Under no circumstances is the author, named above, to be held
responsible for consequential or inconsequential damage or any other
incident arising from the use or abuse of any of the components of the
software mentioned above.
Note that the source code is not made available with the standard demo
distribution archive.
This software is put into the public domain. This does not include
the freedom to use the graphic images, which I might want to use in
later products of my own.
General information:
--------------------
Zox3D is a demonstration of the idea behind the 3D graphics
engines in games like:
Castle Wolfenstein 3D from Apogee/id
Ken's Labyrinth from Epic
Catacomb Abyss from Apogee
Dracula from Psygnosis
Also, there was a lot of talk about the $25,000 XOX library and its
demo. My goal was to develop a usable 3D game library which had all
the essential features of XOX, and which would be a LOT cheaper...

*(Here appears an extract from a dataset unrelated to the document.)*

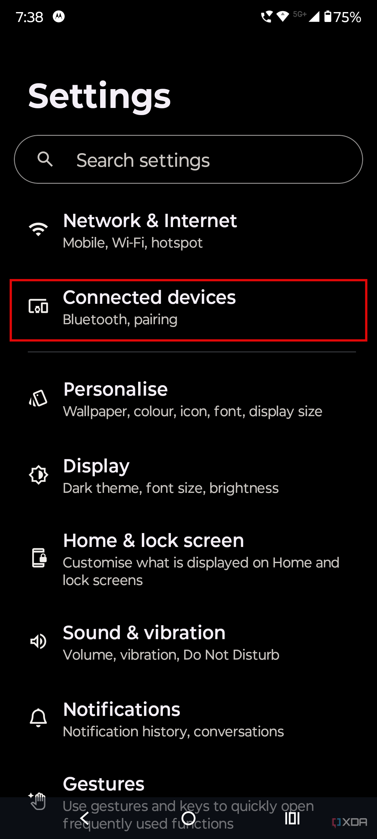Click the Personalise wallpaper icon
This screenshot has height=839, width=377.
click(x=38, y=399)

Well, there are missing features from Zox3D, most notably the lack of
objects. Thus, the sources (see below) should be taken only as an aid
in understanding the principles of ray casting, as Zox3D is not a
complete library of what you would want in a 3D maze game engine.
As will be obvious, this engine will by outclassed _by far_ when
compared to the upcoming Doom from id software. Doom has gotten rid of
the square walls and flat levels. Rooms can have (almost) any shape,
walls can be at any angle around the y axis, floors and ceilings can be
at any height and are movable. This opens up for realistic scenarios
with stairs and elevators. Enough about Doom.
Currently only unchained (planar), 256-color VGA modes are supported in
Zox3D, from 256x240 to 400x300. Mode 13h and the likes are not
supported, because two or more pages are required for satisfactory
performance. On fast computers, using a temporary buffer in
conventional memory and copying this to the video buffer might be an
alternative for die-hard mode 13h'ers, but this is not supported as of
yet. 16-color (EGA) modes are definite no-nos.
The sources:
------------
I am making the sources available for a modest sum of $100. As a
private hobbyist, this gives you the right to do anything with the
source archive, except making it, or any part within, freely available.
You can use any of the modules or individual functions in your own
projects. If you're going commercial, i.e. if you want to make
money on your product, let me know, and we'll arrange something.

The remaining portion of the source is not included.